The Department’s preference is for the installation of flare gas meters but it is accepted that, for some installations, these may not meet the required turndown or that it may not be physically possible and/or cost effective to install and maintain a flare gas meter. In these instances, it is acceptable to adopt a flare gas measurement system based on monitoring of process operating conditions and control element positions, provided this can be shown to achieve an acceptable degree of uncertainty in flare reporting. In some cases, operators have adopted both approaches.

  1. What are the requirements for maintenance and calibration of gas chromatographs offshore?

Gas chromatographs (GCs) are often installed offshore for fiscal gas quality measurement, and the requirements for maintenance and calibration of fiscal measurement systems are described in the DECC Measurement Guidelines. There are no specific or additional maintenance and/or calibration requirements for offshore GCs that are also used for EU ETS reporting, but operators will be expected to have complied with the requirements prescribed in the DECC Measurement Guidelines. All records of relevant maintenance and calibrations should be made available to the verifier during the verification process.

  1. Do online analysers and GCs for top tier reporting require calibration by a BS EN ISO/IEC 17025:2005 (ISO 17025) accredited company, as well as the use of ISO17025 accredited reference gases?

Both requirements are considered to be reasonable and appropriate, to satisfy Section 7.2 of the Commission’s M&R Decision. However, operators can make a case for alternative arrangements if current practices do not involve the use of accredited companies or gases. If the operator has not made a case for alternative arrangements, and either the company or the gases used to perform the calibration are not ISO 17025accredited, this should be noted in the Verification Opinion Statement (VOS), and highlighted as a potential improvement. It does not, however, mean that the monitoring undertaken will not have met the requirements of the current tier, and should bedropped to a lower tier and use a standard, or reference, emission factor. Providing that the use of an online analyser satisfies the requirements of the DECC Measurement Guidelines, and the lack of accreditation is unlikely to have led to a material error, the verifier should issue a ‘Verified With Comments’ VOS. If the requirements of the DECC Measurement Guidelines are not being met, the verifier should advise the operator to bring this to the immediate attention of EMT, with a view to resolving the issues before the 31stMarch deadline for submission of the verified Annual Emissions Report.

  1. Why are operators required to determine the Net Calorific Value of the fuel gas?

The Net Calorific Value (NCV) is not required to calculate the emissions, providing the EEMS methodology is used. However, the NCV of the fuel still needs to be determined and included in the Annual Emissions Report, to comply with the requirements of the EU Monitoring and Reporting Decision set out below.

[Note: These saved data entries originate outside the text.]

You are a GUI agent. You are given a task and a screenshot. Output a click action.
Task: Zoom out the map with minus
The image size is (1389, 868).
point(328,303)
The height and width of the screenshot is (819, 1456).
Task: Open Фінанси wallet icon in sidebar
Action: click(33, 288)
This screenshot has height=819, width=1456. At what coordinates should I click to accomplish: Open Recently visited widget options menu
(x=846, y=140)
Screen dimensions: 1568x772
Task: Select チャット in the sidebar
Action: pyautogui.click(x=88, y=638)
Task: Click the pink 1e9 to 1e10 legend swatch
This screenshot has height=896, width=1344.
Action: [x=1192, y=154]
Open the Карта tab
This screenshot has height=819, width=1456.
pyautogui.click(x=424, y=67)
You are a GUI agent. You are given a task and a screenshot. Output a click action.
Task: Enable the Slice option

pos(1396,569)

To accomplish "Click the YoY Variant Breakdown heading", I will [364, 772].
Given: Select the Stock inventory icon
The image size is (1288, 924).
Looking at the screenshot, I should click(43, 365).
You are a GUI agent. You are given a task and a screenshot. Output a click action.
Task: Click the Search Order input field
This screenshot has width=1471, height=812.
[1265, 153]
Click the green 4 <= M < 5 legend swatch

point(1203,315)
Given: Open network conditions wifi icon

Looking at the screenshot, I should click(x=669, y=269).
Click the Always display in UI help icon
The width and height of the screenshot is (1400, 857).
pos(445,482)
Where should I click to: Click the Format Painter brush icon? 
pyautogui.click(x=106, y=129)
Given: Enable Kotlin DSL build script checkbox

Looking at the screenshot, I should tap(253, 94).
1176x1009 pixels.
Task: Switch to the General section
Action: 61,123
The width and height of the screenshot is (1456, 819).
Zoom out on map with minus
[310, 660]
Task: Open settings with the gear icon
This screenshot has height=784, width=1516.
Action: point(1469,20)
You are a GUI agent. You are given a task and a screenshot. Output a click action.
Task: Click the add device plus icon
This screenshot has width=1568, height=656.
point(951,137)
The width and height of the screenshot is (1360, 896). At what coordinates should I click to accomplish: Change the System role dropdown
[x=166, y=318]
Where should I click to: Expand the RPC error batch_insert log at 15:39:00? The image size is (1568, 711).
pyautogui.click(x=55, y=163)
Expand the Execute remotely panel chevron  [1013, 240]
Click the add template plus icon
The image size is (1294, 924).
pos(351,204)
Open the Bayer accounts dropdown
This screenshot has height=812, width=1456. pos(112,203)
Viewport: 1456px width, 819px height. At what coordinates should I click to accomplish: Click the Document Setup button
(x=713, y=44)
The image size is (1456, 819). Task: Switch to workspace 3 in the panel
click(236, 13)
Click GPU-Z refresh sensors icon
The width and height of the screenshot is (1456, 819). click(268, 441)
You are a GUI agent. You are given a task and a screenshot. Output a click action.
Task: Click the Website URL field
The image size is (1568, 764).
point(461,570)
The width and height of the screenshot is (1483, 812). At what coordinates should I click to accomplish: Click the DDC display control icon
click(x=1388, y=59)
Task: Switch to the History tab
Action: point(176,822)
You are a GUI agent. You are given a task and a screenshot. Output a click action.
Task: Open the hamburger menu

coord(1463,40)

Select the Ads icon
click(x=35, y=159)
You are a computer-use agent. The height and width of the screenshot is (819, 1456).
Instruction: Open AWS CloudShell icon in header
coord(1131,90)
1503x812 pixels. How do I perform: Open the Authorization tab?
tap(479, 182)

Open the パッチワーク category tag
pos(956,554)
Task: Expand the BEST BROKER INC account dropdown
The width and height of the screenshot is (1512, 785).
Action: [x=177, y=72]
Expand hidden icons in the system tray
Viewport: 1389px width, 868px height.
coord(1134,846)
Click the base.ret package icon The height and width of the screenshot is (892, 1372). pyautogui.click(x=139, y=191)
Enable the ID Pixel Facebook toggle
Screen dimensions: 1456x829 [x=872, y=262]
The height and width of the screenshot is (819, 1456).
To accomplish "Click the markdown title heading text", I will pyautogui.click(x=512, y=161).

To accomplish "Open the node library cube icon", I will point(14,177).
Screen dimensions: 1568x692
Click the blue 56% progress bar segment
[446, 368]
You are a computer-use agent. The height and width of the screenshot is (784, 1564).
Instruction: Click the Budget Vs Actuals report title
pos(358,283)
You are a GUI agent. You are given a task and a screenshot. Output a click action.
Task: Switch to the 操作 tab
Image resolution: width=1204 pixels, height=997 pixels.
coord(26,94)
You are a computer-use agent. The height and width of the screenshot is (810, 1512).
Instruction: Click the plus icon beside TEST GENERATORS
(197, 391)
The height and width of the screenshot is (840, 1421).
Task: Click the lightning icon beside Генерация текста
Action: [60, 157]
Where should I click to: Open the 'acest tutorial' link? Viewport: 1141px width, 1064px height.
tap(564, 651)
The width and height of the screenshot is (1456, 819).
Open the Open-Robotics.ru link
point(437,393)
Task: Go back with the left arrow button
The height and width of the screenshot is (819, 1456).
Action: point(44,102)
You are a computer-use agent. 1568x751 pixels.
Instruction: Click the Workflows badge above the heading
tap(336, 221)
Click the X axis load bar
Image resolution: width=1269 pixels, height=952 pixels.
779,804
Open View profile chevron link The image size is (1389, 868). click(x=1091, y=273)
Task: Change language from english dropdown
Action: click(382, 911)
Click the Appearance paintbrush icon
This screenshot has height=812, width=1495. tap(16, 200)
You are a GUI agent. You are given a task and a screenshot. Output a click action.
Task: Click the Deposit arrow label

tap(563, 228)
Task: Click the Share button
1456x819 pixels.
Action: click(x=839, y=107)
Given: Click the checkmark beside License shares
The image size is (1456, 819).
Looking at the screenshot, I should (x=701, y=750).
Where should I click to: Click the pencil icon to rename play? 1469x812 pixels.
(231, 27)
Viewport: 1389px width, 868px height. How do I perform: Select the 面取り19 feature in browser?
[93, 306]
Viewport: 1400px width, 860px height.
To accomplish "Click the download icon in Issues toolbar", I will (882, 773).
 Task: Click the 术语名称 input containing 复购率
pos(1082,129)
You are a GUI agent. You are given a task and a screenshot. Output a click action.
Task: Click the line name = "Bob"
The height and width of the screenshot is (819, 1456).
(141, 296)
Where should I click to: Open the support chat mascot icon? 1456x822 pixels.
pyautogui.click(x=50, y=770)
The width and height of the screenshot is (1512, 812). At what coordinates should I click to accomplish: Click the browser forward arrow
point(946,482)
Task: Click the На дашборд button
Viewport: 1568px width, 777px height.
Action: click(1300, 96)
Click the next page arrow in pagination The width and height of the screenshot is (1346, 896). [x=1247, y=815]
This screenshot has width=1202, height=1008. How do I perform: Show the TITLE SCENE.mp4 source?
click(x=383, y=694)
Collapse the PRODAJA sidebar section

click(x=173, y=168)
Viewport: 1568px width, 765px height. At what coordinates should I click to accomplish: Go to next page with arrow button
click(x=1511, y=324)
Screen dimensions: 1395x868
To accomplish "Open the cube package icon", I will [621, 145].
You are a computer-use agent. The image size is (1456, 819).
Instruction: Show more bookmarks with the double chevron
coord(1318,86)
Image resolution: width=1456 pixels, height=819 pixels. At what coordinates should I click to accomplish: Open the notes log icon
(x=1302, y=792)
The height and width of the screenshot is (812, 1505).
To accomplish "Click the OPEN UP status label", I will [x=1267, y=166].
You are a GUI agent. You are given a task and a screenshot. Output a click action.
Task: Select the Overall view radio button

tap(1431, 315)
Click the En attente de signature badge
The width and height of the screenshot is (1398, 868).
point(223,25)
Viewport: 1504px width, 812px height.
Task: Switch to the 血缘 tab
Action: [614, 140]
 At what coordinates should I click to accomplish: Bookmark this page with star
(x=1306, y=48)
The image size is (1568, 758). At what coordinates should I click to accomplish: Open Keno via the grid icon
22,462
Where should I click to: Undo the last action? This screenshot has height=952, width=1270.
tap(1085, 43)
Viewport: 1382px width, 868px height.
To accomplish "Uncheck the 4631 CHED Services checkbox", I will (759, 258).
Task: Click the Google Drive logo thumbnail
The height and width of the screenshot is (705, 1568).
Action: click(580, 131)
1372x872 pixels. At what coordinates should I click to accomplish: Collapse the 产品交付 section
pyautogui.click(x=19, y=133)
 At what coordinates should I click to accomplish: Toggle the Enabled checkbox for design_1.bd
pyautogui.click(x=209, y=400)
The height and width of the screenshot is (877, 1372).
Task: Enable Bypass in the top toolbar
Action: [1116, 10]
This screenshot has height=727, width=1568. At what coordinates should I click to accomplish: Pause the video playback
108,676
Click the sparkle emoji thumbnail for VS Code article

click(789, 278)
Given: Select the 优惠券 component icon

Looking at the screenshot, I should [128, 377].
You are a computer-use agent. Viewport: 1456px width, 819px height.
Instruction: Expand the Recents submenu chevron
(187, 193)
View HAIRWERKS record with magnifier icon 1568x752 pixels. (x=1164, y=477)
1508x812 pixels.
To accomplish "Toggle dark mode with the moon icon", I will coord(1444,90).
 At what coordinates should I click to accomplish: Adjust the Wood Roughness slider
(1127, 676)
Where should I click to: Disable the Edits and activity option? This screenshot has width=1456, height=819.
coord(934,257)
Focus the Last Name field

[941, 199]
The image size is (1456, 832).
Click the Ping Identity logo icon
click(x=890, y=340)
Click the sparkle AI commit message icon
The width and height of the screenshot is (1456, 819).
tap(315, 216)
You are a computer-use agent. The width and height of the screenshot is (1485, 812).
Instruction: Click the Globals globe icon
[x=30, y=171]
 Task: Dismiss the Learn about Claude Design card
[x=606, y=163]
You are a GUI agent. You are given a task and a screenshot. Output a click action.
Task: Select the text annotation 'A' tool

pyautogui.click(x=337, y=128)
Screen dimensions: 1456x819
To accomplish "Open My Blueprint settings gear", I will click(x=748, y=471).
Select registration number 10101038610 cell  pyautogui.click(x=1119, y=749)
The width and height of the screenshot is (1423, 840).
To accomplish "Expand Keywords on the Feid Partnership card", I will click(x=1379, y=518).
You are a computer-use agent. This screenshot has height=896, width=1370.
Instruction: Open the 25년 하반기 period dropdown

“Emission factors are based on the carbon content of fuels or input materials and expressed as tCO2/TJ (combustion emissions), or tCO2/t or tCO2/m3 (process emissions). Emission factors and provisions for the development of activity-specific emission factors are given in sections 8 and 10 of this Annex. An operator may use an emission factor for a fuel expressed as carbon content (tCO2/t) rather than tCO2/TJ for combustion emissions if he demonstrates to the competent authority that this leads to a permanently higher accuracy. In this case the operator shall nevertheless periodically determine the energy content to meet his reporting requirements as specified in section 5 of this Annex.”